Output only these lines, set down exactly: the one containing "The image size is (1024, 576)." and each line after it through the end of the records.

'''

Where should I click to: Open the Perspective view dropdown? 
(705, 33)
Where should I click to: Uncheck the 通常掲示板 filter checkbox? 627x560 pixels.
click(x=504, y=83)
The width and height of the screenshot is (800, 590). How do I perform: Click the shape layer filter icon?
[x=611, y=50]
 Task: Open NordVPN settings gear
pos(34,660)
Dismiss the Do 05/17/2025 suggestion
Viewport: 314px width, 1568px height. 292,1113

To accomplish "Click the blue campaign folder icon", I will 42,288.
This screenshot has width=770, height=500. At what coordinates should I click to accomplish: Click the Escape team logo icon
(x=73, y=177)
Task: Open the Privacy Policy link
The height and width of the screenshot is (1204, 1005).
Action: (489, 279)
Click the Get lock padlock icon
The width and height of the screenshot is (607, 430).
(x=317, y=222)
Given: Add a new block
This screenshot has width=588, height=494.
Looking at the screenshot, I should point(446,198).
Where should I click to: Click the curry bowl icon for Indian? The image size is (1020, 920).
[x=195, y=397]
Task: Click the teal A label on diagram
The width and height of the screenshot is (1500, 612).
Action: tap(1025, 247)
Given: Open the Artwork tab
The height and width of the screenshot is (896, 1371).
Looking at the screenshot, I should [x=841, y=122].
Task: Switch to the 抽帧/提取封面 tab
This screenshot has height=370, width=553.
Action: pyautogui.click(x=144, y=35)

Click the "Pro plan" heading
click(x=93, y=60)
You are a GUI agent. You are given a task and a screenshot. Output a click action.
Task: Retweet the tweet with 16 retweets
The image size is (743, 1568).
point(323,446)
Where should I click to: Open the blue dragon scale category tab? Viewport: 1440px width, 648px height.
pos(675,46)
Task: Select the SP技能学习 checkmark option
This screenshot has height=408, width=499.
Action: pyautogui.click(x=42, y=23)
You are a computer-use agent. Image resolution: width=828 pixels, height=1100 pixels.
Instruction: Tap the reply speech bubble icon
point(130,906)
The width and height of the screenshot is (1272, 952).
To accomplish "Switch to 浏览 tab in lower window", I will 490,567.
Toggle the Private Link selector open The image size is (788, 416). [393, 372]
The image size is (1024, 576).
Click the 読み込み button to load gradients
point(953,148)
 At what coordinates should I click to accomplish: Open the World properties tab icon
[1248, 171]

'''

**ANSWER FOR THIS EXERCISE**
The image size is (1024, 576).
Click the 読み込み button to load gradients
point(953,148)
 At what coordinates should I click to accomplish: Open the World properties tab icon
[1248, 171]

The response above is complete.